Overview

The observed atmospheric muon neutrino flux is subject to seasonal variations caused by temperature fluctuations in the Stratosphere throughout the year. Atmospheric neutrinos originate from cosmic ray induced air showers. When a cosmic ray interacts with an air molecule within the atmosphere, a cascade of particle interactions is triggered. Secondary mesons, such as kaons or pions, are produced in the muonic shower component. The ability of these mesons to decay directly into muons and neutrinos, or interact again, depends on the local air density, and hence the pressure, of the atmosphere. The flux becomes temperature-dependent at critical energies \(E_{\nu} \cdot \cos(\Theta^{\star})>\epsilon_i\) with the zenith angle of neutrino production \(\Theta^{\star}\) (\(\epsilon_{\pi} \approx 125GeV\) and \(\epsilon_K \approx 850GeV\)). The secondary mesons can now interact again and the resulting neutrino flux becomes about one power-law steeper compared to primary cosmic rays:

\[\Phi_{\nu}(E_{\nu},\Theta,X) = \Phi_{\mathrm{N}}(E_{\nu}) \cdot \int\limits_0^{X_{\mathrm{ground}}} \left( \frac{A_{\pi\rightarrow\nu}(X)}{1 + B_{\pi\rightarrow\nu}(X) \cdot \frac{E_{\nu}\cos(\Theta^{\star})}{\epsilon_{\pi}(T(X))}} + \frac{A_{K\rightarrow\nu}(X)}{1 + B_{K\rightarrow\nu}(X) \cdot \frac{E_{\nu}\cos(\Theta^{\star})}{\epsilon_{K}(T(X))}} \right) \mathrm{d}X\]

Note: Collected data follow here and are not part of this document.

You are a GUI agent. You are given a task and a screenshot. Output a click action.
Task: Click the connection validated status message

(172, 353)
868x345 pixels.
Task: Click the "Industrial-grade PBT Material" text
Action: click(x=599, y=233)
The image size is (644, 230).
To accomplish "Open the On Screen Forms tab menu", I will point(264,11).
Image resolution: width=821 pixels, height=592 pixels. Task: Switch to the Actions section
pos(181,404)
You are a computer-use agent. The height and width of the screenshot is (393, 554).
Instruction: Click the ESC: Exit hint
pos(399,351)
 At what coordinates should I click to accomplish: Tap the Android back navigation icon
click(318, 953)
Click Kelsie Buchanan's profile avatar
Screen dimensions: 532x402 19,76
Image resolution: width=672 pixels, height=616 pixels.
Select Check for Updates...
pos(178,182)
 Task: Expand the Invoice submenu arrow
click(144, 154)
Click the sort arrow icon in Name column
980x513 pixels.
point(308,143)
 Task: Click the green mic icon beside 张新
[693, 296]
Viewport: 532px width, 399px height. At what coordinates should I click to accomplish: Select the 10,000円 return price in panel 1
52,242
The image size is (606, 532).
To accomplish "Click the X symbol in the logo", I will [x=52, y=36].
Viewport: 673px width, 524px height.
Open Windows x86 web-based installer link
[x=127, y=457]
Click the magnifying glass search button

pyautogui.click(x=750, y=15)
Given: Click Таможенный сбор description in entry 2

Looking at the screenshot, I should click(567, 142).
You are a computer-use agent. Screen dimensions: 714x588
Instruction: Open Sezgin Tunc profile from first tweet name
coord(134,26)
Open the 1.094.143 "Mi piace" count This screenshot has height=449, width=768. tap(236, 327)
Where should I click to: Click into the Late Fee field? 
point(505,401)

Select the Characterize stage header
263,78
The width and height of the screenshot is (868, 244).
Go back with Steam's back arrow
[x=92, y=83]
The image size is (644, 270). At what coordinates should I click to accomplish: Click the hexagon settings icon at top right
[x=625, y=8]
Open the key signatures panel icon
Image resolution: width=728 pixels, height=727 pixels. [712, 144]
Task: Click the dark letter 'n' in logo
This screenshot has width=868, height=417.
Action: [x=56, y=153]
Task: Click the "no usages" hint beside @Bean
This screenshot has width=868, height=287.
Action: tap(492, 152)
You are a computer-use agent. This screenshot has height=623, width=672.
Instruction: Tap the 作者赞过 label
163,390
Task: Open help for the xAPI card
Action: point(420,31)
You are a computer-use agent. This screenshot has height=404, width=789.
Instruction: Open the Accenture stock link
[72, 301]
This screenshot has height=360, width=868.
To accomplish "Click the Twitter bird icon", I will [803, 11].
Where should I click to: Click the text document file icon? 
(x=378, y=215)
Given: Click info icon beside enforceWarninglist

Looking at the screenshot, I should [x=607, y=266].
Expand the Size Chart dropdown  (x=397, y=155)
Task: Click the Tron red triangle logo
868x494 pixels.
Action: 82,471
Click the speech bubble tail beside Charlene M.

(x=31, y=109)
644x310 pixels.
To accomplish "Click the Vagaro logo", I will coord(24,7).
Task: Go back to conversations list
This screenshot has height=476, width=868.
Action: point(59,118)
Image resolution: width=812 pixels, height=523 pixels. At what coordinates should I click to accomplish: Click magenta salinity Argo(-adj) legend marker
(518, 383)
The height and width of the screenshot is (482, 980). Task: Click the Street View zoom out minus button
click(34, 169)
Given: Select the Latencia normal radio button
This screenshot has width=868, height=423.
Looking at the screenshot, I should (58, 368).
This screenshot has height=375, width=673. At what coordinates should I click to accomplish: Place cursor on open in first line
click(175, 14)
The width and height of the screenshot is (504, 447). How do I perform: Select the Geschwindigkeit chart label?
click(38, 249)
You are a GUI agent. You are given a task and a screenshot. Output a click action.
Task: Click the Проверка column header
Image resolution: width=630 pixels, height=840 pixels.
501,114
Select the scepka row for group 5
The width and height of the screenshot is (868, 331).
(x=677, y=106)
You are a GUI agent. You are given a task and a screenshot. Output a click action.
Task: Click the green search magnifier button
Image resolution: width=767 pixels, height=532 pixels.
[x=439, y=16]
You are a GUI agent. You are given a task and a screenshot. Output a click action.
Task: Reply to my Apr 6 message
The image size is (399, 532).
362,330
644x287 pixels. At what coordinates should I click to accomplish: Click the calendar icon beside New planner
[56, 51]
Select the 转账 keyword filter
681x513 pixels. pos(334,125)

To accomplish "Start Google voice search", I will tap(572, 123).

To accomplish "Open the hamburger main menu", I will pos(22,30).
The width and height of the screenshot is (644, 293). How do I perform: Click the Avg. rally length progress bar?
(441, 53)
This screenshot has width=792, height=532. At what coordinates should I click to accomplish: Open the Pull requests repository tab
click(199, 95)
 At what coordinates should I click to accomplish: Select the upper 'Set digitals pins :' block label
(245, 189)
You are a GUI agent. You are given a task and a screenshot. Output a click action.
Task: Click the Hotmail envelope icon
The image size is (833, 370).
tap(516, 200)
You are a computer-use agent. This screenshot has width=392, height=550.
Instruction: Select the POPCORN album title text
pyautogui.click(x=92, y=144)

Fig. 1 displays the estimated seasonal neutrino flux at South Pole. The seasonal variations increase with energy above roughly 100 GeV and reach deviations of about 10% between summer and winter. A deeper introduction into seasonal variations can be found in the ICRC proceeding and in the references listed there.

1 Calculation of the seasonal atmospheric neutrino flux by HAKKM15 for the IceCube site.

The monthly variations predicted by MCEq are depicted below. As shown in the Section Results, the impact of the hadronic interaction and primary cosmic ray model vanish in the ratio of seasonal flux to yearly flux.

To keep the energy dependence of the seasonal variations, unfolding techniques are used to reconstruct seasonal spectra. The unfolded energy spectra are subject to systematic uncertainties in the reconstruction process. Given the limited amount of data per season, the seasonal spectra are indistinguishable regarding the uncertainties. However, the seasonal variations of the flux can be determined by measuring the deviation of the seasonal unfolded flux to the unfolded annual mean flux. The measurement becomes then independent of systematic uncertainties in the detector reconstruction and the flux model since these do not change with the season. This allows to measure the seasonal variation of the neutrino flux energy-dependently. With 10 years of IceCube data it may be feasible to distinguish between seasonal flux variations that are only affected by statistical uncertainties of the unfolding process.

The overview of the unfolding scheme is illustrated in Fig. 2.

MCEq predictions for ratio of monthly flux to annual average depending on zenith angle. Average MCEq flux ratio for the zenith range between 90° and 120° is shown in dashed lines.